--- Extrait choisi ---
========================================================================
Liens vers les commentaires précédents :

Ps 109 : http://www.bible-parole-et-paroles.com/2020/07/les-vepres-du-dimanche-psaume-109-hb-110.html

Ps 110 : http://www.bible-parole-et-paroles.com/2021/10/les-vepres-du-dimanche-psaume-110-hb-111.html

 

 

Pour commenter ce psaume, j’ai choisi une traduction de la Bible liturgique remaniée. C’est la plus couramment utilisée pour le chant en français de ce psaume dans l’office des vêpres. Je donnerai pour chaque verset la traduction latine de la Nova Vulgata (NV), initiée par le Pape Paul VI après le concile Vatican II et promulguée en 1979 par le Pape Jean-Paul II. Elle diffère de la Vulgata Clementina (VC) en cours avant celle-ci et que je donnerai aussi car elle est maintenue dans certains monastères attachés à la liturgie traditionnelle. C’est aussi la Vulgata clementina que nous retrouvons dans les pièces grégoriennes et les œuvres polyphoniques anciennes.

 

Photo d’entête : Psautier d’Endwine, portait du scribe d’Endwine, miniature sur parchemin (v. 1147), Trinity college (Cambridge)

Beatus vir (ici initiale du Ps 1), The Ramsey Psalter (X° s.)

Beatus vir (ici initiale du Ps 1), The Ramsey Psalter (X° s.)

Compréhension

 

 

01 Alléluia ! Heureux qui craint Yhwh, amoureux de ses préceptes !

NV (Nova Vulgata) Beatus vir, qui timet Dominum, in mandatis eius cupit nimis.

VC (Vulgata Clementina) Beatus vir qui timet Dominum : in mandatis ejus volet nimis.

 

Il faut voir dans le terme « heureux » une dynamique qui invite à se rapprocher d’un idéal, on pourrait peut-être retenir comme traduction plus exacte « chemin de bonheur pour qui craint Yhwh », comme pour le psaume 1 qui débute aussi par cette forme littéraire de la béatitude :

Heureux (chemin de bonheur pour) l’homme qui ne suit pas les maximes des impies, qui ne prend pas le chemin des pécheurs, qui ne va pas se joindre au persiflage des malins. (Ps 1, 1) (cf. mon commentaire sur le Ps 1 : http://www.bible-parole-et-paroles.com/2016/01/psaume-1-les-deux-voies.html )

Pour ce qui est de la notion de crainte de Yhwh on se rapportera au commentaire sur Ps 110, 10.

J’ai remplacé la traduction de la Bible liturgique « qui aime entièrement sa volonté » par « amoureux de ses préceptes ». Jacquet et Vesco signalent que le terme hébreu employé introduit une idée de plaisir, de désir comme par exemple Sichem qui désire Dinah, la fille de Jacob :

Le jeune homme ne tarda pas à réaliser ce qui avait été proposé, tant il désirait la fille de Jacob. (Gn 34, 19)
========================================================================
--- Données fournies ---
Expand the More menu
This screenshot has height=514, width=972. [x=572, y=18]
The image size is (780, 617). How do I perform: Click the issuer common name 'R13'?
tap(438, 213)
========================================================================
--- Consignes ---
- a) D'après le commentaire du psaume, quel pape a promulgué la Nova Vulgata, et en quelle année ?
- b) Poursuivez le commentaire du psaume après sa dernière phrase.

--- Réponses par consigne ---
- a) Le pape Jean-Paul II, en 1979.

- b)
Ce désir amoureux des préceptes de Yhwh se retrouve aussi dans Ps 2, 2 :

… mais se plaît dans la loi du Seigneur et murmure sa loi jour et nuit

Ou 118, 20 :

Mon âme a brûlé de désir en tout temps pour tes préceptes.

 

 

02 Sa lignée sera puissante sur la terre ; la race des justes est bénie.

NV Potens in terra erit semen eius, generatio rectorum benedicetur.

VC Potens in terra erit semen ejus ; generatio rectorum benedicetur.

 

La bénédiction du Juste par Yhwh se traduit par la récompense d’une descendance importante. On se rappelle le désespoir de Sarah et Abraham de ne pas avoir de descendance :

Regardez Abraham votre père, et Sara qui vous a enfantés ; car il était seul quand je l’ai appelé, mais je l’ai béni et multiplié. (Is 51, 2)

Des fils, voilà ce que donne le Seigneur, des enfants, la récompense qu'il accorde ;

comme des flèches aux mains d'un guerrier, ainsi les fils de la jeunesse. (Ps 126, 3-4)

 

Avoir une descendance nombreuse, c’est évidemment à cette époque l’assurance d’être entouré dans ses vieux jours, mais aussi de partager avec elle la puissance :

Est-il un homme qui craigne le Seigneur ? Dieu lui montre le chemin qu'il doit prendre.

Son âme habitera le bonheur, ses descendants posséderont la terre. (Ps 24, 12-13)

 

 

03 Les richesses affluent dans sa maison : à jamais se maintiendra sa justice.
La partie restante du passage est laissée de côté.